20 Years of Lifeline: Warriors in Scrubs

What happens when you cross a medical professional, a mom, a counselor, and a superhero? You get a Lifeline Nurse. These ladies serve on the frontlines everyday, walking alongside our clients as they make life-changing decisions. They run the pregnancy tests and ultrasounds that deliver the news of life, they check in every week with expectant and new parents to make sure they have all the answers and supplies they need, and they do it all with strength and compassion. Lifeline would not be able to provide families with the care they need without these warriors in scrubs.

Meet Patty Jorden, RN (left) and Kris Polovich, BSN (right). Neither knew their work would lead them to a place like Lifeline, but nothing is a surprise to the God who orchestrates it all. Kris spent most of her years as a nurse in surgery, first in Hannibal and then at Mizzou’s University Hospital in the level one trauma center. “I worked the weekend night shifts, where I saw everything,” she said. “I took five years off and played mom and stayed home, which was hard. I was ready to go back to work, and fell into this position by chance.” Lifeline needed a temporary nurse to fill in while Nicole, the nurse at the time, was on maternity leave, and it morphed into a permanent job as both nurses decided to work part-time. And Kris is still here, now our fearless clinic manager. She’s a combination of boldness, compassion, and wisdom that is so needed in a mission like Lifeline’s.

Patty was far from the nursing field at first; originally earning her degree in English, she took an interest test at a career center that pointed her to nursing, and she returned to school to get her associates in nursing. She then worked in oncology and outpatient surgery as well as on the general floor that handles everything, still the 4th floor at Northeast Regional Medical Center today. She joined the Lifeline team two years ago, and her heart for encouraging women has been a great asset to the clinic. “I like working with young girls and helping them; I just see them as very needy in our society,” she explains. “Society tells them they have to be prettier, they have to be this or that in order to be loved. I don’t know, I just have a heart for them. I had mentored some young ladies and I enjoyed being with them and trying to build into their lives.”

So what are the key components required of a Lifeline Nurse? Kris would tell you one is “to be a good listener. Most of these girls just want someone they can talk to. They can vent all their frustrations, fears or whatever, just someone that can listen, because they don’t get a lot of that at home. It also involves just playing kind of the role of mom. I’m to that age where I could be their mothers, I have kids their age.”

**Activity**
Copy word for word everything in the Lifeline nurses article from "20 Years of" down to "warriors in scrubs.".

**Supplied material**
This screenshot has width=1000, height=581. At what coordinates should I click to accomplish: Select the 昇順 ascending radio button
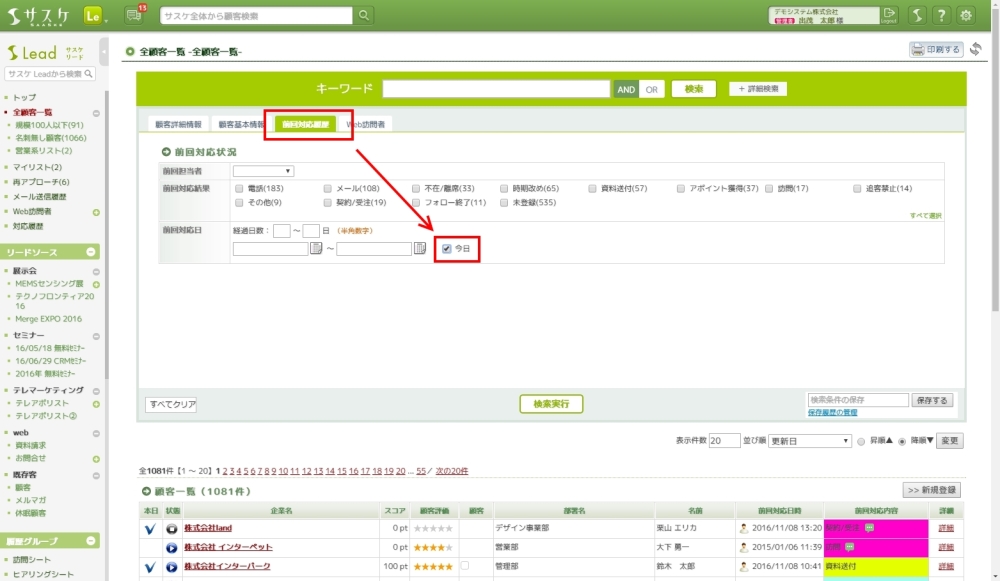(x=861, y=441)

**Result for this task**
20 Years of Lifeline: Warriors in Scrubs

What happens when you cross a medical professional, a mom, a counselor, and a superhero? You get a Lifeline Nurse. These ladies serve on the frontlines everyday, walking alongside our clients as they make life-changing decisions. They run the pregnancy tests and ultrasounds that deliver the news of life, they check in every week with expectant and new parents to make sure they have all the answers and supplies they need, and they do it all with strength and compassion. Lifeline would not be able to provide families with the care they need without these warriors in scrubs.